8. New School Phonology: Articulation

Many posts are needed to explain why school phonology (i.e., articulation, apraxia) has tumbled into chaos. Its fundamental validity is questionable, and it interacts with the ways children are placed and retained in special education.

For example:

An examination of school IEPs shows that SLPs almost never set up their goals for generalization of learning (Panagos, J. M., Phonology in schools: Writing IEP goals for generalization. Advance for Speech-Language Pathologists and Audiologists, 18, 10-11, 2008). Generalization takes place but it is not observed. Speech therapists learn about generalization when they are in graduate school but they are conditioned by the practices of behavior modification goals dating back to 1960s.
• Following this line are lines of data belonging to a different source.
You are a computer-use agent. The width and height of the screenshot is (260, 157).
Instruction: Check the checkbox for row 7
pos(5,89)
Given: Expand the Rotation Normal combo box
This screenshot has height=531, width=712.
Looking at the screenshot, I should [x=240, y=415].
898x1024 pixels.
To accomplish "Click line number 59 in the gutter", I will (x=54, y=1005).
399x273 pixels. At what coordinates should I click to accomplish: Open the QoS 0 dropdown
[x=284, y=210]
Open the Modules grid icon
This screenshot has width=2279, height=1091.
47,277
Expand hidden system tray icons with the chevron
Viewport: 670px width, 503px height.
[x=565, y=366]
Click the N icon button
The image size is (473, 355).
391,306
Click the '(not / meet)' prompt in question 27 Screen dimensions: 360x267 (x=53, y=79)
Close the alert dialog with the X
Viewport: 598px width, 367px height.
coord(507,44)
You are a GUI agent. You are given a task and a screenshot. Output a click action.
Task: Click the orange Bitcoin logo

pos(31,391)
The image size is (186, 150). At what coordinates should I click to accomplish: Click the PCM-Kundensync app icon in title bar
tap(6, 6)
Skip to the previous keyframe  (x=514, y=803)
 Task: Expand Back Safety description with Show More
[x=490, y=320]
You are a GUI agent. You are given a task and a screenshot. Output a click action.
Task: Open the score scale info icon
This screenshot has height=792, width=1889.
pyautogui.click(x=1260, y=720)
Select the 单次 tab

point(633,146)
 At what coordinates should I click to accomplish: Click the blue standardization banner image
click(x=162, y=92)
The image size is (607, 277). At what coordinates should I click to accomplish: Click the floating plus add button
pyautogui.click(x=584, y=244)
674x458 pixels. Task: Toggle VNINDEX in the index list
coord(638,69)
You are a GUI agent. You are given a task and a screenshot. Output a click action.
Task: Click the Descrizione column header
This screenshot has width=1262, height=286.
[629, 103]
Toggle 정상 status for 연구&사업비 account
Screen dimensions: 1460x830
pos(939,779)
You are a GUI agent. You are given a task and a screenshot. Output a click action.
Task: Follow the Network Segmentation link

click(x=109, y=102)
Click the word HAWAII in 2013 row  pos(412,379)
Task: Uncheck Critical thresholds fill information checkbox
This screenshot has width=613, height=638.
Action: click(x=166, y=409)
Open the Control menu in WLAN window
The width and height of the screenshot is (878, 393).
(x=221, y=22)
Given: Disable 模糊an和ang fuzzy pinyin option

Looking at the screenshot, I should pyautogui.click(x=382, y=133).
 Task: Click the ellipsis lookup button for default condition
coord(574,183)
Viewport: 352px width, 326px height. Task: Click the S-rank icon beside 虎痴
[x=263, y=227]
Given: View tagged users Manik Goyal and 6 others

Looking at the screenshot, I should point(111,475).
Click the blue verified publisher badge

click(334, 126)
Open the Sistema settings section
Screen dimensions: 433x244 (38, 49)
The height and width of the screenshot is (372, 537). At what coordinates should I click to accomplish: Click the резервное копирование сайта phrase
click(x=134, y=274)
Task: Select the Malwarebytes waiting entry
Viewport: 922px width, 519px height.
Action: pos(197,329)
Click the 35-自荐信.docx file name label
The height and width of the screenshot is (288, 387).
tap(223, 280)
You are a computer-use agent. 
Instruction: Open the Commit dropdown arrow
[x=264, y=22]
It turns out scientifically generalization is regarded as essential to treatment validity. Barker reviewed phonological trends and practices (Barker, E., Management of speech impairment in children: The journey so far and the road ahead.  Advances in speech-language pathology, 8, 156-163, 2006). In recent years methods have increased in number and variety, but:

“The occurrence of phonological generalization became the hallmark of an effective phonologically-based intervention” (p. 157).

School phonology can build on generalization principles to prevent special education placement and to move placed children faster toward dismissal. Clunking along sound-by-sound appears to be a FAPE issue.

IDEA trends give weight to “evidence-based practice.”